--- Work request ---
Your job is to restate each entry word for word.

--- Task material ---
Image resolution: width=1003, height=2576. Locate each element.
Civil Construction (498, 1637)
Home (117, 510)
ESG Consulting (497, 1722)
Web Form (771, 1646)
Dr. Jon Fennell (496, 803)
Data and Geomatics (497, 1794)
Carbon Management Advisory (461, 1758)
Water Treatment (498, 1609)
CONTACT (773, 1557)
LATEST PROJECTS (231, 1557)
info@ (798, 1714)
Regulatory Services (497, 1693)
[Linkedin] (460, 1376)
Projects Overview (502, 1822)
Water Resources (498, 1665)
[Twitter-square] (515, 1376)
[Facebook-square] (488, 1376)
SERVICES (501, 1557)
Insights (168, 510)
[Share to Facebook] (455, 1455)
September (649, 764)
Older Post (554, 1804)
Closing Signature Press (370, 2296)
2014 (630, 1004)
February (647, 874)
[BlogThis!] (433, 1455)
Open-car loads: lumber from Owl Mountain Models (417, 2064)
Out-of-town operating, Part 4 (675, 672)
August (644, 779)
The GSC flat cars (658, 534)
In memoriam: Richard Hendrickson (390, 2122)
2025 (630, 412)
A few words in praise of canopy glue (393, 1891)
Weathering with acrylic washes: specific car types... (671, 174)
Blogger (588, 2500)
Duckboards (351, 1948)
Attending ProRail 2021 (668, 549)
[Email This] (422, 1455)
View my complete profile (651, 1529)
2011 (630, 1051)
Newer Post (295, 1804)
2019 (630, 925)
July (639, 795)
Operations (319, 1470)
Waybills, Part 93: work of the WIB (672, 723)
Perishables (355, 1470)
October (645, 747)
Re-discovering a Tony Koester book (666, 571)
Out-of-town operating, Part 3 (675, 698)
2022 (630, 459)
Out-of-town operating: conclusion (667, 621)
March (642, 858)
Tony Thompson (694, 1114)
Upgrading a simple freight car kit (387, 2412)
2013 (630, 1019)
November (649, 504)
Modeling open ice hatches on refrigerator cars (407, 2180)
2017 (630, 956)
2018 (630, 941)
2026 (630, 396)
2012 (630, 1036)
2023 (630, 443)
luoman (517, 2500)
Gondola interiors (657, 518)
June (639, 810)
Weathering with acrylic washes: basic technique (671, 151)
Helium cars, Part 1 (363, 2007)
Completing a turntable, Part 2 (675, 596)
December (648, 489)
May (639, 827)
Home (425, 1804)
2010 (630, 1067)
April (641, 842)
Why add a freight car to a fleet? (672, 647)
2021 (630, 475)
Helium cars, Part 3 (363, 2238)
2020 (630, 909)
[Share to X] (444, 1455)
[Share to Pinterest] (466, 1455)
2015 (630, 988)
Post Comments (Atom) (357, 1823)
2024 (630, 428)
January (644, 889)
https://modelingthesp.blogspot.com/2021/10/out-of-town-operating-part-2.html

--- Response ---
Image resolution: width=1003, height=2576. Locate each element.
Civil Construction (498, 1637)
Home (117, 510)
ESG Consulting (497, 1722)
Web Form (771, 1646)
Dr. Jon Fennell (496, 803)
Data and Geomatics (497, 1794)
Carbon Management Advisory (461, 1758)
Water Treatment (498, 1609)
CONTACT (773, 1557)
LATEST PROJECTS (231, 1557)
info@ (798, 1714)
Regulatory Services (497, 1693)
[Linkedin] (460, 1376)
Projects Overview (502, 1822)
Water Resources (498, 1665)
[Twitter-square] (515, 1376)
[Facebook-square] (488, 1376)
SERVICES (501, 1557)
Insights (168, 510)
[Share to Facebook] (455, 1455)
September (649, 764)
Older Post (554, 1804)
Closing Signature Press (370, 2296)
2014 (630, 1004)
February (647, 874)
[BlogThis!] (433, 1455)
Open-car loads: lumber from Owl Mountain Models (417, 2064)
Out-of-town operating, Part 4 (675, 672)
August (644, 779)
The GSC flat cars (658, 534)
In memoriam: Richard Hendrickson (390, 2122)
2025 (630, 412)
A few words in praise of canopy glue (393, 1891)
Weathering with acrylic washes: specific car types... (671, 174)
Blogger (588, 2500)
Duckboards (351, 1948)
Attending ProRail 2021 (668, 549)
[Email This] (422, 1455)
View my complete profile (651, 1529)
2011 (630, 1051)
Newer Post (295, 1804)
2019 (630, 925)
July (639, 795)
Operations (319, 1470)
Waybills, Part 93: work of the WIB (672, 723)
Perishables (355, 1470)
October (645, 747)
Re-discovering a Tony Koester book (666, 571)
Out-of-town operating, Part 3 (675, 698)
2022 (630, 459)
Out-of-town operating: conclusion (667, 621)
March (642, 858)
Tony Thompson (694, 1114)
Upgrading a simple freight car kit (387, 2412)
2013 (630, 1019)
November (649, 504)
Modeling open ice hatches on refrigerator cars (407, 2180)
2017 (630, 956)
2018 (630, 941)
2026 (630, 396)
2012 (630, 1036)
2023 (630, 443)
luoman (517, 2500)
Gondola interiors (657, 518)
June (639, 810)
Weathering with acrylic washes: basic technique (671, 151)
Helium cars, Part 1 (363, 2007)
Completing a turntable, Part 2 (675, 596)
December (648, 489)
May (639, 827)
Home (425, 1804)
2010 (630, 1067)
April (641, 842)
Why add a freight car to a fleet? (672, 647)
2021 (630, 475)
Helium cars, Part 3 (363, 2238)
2020 (630, 909)
[Share to X] (444, 1455)
[Share to Pinterest] (466, 1455)
2015 (630, 988)
Post Comments (Atom) (357, 1823)
2024 (630, 428)
January (644, 889)
https://modelingthesp.blogspot.com/2021/10/out-of-town-operating-part-2.html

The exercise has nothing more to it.